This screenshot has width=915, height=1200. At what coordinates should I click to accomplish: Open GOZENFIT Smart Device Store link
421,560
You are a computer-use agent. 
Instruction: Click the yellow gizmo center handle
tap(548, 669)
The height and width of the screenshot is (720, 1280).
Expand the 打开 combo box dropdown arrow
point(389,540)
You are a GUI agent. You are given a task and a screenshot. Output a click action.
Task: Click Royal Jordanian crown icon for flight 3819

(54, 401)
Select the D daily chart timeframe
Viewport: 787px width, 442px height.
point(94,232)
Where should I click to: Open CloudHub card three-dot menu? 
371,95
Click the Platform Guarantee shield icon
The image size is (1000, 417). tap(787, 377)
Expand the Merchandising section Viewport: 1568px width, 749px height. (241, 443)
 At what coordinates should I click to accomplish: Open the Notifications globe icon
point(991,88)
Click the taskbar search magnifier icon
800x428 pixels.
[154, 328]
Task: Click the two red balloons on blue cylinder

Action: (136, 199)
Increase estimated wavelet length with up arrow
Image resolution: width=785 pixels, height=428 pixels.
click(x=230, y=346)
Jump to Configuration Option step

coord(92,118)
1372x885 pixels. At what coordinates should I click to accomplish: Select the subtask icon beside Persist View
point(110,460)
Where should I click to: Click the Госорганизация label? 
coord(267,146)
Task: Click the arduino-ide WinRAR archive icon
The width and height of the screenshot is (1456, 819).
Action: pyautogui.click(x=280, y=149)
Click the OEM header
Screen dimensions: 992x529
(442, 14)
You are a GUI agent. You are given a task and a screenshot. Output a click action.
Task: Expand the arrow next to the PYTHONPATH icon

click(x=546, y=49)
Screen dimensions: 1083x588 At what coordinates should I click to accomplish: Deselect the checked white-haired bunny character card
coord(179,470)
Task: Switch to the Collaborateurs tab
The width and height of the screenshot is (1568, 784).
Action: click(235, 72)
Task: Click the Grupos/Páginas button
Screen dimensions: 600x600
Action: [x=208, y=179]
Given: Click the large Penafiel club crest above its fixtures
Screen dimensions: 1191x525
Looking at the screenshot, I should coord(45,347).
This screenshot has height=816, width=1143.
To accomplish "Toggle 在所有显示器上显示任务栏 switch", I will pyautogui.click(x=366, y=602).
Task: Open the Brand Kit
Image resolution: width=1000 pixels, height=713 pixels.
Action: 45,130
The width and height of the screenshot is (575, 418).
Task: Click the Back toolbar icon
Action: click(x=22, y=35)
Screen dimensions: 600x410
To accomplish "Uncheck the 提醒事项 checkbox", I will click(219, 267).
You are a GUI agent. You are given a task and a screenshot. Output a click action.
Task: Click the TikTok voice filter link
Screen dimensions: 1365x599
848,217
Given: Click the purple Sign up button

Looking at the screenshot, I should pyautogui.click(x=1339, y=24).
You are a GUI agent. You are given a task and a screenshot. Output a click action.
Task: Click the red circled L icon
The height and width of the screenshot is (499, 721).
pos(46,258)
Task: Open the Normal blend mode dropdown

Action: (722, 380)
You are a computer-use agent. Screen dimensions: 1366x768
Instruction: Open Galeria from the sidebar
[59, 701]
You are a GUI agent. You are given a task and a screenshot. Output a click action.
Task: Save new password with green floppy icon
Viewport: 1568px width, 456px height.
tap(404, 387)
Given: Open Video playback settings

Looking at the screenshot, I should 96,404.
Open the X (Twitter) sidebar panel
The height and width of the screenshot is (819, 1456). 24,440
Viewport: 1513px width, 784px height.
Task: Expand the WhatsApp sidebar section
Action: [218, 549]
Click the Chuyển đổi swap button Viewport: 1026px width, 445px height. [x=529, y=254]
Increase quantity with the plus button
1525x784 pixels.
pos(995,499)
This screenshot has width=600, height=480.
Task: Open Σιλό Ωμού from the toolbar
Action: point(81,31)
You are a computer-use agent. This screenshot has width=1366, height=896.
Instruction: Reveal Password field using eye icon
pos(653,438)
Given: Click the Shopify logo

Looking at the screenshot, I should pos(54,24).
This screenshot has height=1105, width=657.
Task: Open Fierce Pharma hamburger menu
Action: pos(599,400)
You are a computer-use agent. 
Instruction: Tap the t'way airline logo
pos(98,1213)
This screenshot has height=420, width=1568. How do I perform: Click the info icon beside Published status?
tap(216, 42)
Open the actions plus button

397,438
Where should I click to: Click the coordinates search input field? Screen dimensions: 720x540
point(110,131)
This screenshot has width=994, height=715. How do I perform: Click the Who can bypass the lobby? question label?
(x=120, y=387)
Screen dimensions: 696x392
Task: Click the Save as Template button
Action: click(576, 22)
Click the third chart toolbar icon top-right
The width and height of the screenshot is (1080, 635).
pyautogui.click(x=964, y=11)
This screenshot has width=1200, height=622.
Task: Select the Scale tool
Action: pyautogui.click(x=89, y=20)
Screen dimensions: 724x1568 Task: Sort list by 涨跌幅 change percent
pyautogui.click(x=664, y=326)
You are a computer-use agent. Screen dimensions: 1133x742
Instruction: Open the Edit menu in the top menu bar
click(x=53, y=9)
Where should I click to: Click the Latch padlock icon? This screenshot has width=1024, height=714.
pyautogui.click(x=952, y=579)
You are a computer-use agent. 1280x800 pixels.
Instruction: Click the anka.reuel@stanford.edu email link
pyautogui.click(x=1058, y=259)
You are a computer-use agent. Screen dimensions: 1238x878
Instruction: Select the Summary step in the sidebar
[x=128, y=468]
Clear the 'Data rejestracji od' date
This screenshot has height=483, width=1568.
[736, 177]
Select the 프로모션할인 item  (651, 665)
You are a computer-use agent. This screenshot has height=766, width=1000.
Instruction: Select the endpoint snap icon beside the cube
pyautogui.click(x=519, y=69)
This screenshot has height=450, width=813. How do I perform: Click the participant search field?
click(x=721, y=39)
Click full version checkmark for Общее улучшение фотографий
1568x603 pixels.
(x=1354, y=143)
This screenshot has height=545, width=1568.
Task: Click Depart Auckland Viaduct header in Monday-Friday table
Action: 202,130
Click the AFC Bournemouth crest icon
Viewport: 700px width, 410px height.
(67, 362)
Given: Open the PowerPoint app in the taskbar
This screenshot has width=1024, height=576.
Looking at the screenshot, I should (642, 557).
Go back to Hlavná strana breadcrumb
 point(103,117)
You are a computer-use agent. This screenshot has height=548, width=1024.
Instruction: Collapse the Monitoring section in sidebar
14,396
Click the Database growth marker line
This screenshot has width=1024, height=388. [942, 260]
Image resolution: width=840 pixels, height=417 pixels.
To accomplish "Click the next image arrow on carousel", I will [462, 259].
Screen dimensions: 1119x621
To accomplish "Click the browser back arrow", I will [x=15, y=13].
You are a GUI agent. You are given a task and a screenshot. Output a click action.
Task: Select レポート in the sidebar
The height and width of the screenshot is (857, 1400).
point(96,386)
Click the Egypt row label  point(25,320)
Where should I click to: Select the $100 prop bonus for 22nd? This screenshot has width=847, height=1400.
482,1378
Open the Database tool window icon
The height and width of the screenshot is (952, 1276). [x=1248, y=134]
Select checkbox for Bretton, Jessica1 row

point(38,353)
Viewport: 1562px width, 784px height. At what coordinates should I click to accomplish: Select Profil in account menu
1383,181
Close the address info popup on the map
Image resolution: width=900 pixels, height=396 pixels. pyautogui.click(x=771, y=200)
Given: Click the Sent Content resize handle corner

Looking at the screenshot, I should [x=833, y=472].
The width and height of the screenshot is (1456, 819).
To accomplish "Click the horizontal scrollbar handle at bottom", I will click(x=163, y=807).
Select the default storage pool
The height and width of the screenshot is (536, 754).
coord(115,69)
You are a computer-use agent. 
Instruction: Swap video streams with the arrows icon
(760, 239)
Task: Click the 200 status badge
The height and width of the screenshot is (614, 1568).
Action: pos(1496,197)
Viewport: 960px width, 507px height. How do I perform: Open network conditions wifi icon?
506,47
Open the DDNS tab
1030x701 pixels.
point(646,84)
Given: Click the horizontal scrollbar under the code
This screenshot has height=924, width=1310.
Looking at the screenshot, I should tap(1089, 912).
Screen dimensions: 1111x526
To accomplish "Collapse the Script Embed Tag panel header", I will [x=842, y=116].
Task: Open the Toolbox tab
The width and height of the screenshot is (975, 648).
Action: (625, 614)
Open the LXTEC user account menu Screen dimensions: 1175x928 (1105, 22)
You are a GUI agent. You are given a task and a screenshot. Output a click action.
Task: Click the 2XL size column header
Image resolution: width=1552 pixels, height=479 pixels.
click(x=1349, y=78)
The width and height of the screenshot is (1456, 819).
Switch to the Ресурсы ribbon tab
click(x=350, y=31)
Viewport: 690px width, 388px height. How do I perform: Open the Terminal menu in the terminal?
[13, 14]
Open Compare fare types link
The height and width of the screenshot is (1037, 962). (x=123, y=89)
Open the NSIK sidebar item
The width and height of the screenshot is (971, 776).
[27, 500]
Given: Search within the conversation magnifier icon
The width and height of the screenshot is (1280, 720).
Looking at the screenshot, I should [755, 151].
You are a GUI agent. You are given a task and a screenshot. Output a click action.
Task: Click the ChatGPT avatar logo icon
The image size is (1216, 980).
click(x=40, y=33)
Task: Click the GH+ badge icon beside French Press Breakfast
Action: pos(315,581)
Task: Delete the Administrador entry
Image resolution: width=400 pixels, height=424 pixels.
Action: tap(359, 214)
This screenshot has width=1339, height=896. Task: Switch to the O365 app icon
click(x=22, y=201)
+---+
### What you will do
Copy out only the lines running from the beginning of the data to the line with "The height and width of the screenshot is (720, 1280).", both ends included.

### Response
This screenshot has width=915, height=1200. At what coordinates should I click to accomplish: Open GOZENFIT Smart Device Store link
421,560
You are a computer-use agent. 
Instruction: Click the yellow gizmo center handle
tap(548, 669)
The height and width of the screenshot is (720, 1280).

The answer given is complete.